§ **BRIEF**: Only the line with "The width and height of the screenshot is (895, 521)." and the lines after it, to the end of the data, should appear in the answer, each reproduced exactly.

(Collection entries)
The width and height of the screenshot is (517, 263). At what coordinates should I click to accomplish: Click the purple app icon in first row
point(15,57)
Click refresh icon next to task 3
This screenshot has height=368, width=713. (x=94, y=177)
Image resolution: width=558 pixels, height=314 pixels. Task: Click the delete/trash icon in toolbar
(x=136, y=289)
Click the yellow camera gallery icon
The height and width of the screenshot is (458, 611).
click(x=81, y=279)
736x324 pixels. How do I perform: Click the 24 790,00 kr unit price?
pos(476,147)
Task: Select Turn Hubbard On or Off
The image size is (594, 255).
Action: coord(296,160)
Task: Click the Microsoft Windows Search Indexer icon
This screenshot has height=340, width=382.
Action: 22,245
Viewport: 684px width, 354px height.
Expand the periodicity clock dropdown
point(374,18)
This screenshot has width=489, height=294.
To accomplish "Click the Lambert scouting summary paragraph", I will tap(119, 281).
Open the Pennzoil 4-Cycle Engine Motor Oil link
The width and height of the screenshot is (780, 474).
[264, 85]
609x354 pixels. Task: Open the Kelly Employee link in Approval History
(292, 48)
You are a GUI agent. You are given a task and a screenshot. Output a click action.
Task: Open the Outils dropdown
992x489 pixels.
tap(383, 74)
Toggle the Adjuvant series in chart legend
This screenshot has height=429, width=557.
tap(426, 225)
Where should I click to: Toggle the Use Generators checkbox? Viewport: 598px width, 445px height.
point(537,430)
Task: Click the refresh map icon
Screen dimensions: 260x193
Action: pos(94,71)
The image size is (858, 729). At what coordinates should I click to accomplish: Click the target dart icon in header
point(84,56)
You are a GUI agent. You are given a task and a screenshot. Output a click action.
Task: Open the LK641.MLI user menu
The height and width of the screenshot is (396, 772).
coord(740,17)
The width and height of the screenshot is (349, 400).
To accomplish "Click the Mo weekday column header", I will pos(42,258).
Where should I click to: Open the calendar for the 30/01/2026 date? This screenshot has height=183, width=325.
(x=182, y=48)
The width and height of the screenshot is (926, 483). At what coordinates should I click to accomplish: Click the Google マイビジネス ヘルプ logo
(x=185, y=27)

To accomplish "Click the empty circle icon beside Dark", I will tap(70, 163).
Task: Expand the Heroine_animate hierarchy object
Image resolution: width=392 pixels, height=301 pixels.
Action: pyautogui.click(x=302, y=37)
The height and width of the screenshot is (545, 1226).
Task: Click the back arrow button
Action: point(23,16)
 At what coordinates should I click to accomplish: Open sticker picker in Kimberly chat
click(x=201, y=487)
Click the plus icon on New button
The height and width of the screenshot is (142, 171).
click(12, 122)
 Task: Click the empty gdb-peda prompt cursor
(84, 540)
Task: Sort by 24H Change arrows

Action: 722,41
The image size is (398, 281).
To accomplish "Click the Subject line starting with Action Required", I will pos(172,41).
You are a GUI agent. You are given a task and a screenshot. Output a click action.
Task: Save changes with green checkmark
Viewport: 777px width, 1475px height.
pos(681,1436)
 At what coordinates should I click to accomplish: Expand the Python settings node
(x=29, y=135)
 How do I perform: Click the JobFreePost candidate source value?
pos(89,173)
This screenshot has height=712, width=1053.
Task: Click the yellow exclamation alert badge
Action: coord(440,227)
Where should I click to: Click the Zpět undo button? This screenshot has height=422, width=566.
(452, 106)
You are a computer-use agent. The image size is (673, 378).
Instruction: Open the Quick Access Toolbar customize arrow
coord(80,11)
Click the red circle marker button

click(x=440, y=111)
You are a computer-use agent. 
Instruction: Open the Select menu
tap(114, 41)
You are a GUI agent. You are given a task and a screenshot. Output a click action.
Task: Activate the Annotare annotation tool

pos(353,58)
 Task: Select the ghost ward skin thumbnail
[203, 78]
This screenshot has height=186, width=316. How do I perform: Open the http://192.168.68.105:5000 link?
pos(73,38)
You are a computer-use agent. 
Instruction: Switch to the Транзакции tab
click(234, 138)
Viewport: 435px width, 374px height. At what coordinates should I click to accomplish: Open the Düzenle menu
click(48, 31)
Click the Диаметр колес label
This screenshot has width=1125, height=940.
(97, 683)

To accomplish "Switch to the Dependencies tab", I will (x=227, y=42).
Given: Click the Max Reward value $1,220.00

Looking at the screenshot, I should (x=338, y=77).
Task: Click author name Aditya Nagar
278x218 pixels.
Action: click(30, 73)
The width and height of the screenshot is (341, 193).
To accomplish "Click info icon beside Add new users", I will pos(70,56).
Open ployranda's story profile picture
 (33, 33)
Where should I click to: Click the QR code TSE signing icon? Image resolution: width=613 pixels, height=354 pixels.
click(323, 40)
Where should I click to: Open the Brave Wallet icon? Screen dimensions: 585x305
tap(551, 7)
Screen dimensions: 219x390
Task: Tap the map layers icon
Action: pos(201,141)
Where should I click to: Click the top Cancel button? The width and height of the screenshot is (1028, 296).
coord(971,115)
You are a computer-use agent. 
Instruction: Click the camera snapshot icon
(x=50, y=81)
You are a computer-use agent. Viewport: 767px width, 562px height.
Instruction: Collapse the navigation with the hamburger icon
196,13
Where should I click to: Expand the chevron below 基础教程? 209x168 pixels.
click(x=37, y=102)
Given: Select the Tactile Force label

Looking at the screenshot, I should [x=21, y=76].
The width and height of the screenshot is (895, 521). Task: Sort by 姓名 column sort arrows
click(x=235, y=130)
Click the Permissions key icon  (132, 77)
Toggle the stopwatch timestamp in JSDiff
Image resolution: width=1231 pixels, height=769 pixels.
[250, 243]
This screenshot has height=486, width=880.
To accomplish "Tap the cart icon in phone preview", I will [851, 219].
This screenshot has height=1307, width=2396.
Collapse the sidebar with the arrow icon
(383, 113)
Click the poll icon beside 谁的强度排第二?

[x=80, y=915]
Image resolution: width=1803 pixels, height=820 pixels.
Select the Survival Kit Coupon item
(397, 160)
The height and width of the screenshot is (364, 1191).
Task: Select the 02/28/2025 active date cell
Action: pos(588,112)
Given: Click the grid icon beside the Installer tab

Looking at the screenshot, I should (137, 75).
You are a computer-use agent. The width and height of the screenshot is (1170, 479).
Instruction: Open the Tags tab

§ **YOUR RESPONSE**:
The width and height of the screenshot is (895, 521). Task: Sort by 姓名 column sort arrows
click(x=235, y=130)
Click the Permissions key icon  (132, 77)
Toggle the stopwatch timestamp in JSDiff
Image resolution: width=1231 pixels, height=769 pixels.
[250, 243]
This screenshot has height=486, width=880.
To accomplish "Tap the cart icon in phone preview", I will [851, 219].
This screenshot has height=1307, width=2396.
Collapse the sidebar with the arrow icon
(383, 113)
Click the poll icon beside 谁的强度排第二?

[x=80, y=915]
Image resolution: width=1803 pixels, height=820 pixels.
Select the Survival Kit Coupon item
(397, 160)
The height and width of the screenshot is (364, 1191).
Task: Select the 02/28/2025 active date cell
Action: pos(588,112)
Given: Click the grid icon beside the Installer tab

Looking at the screenshot, I should (137, 75).
You are a computer-use agent. The width and height of the screenshot is (1170, 479).
Instruction: Open the Tags tab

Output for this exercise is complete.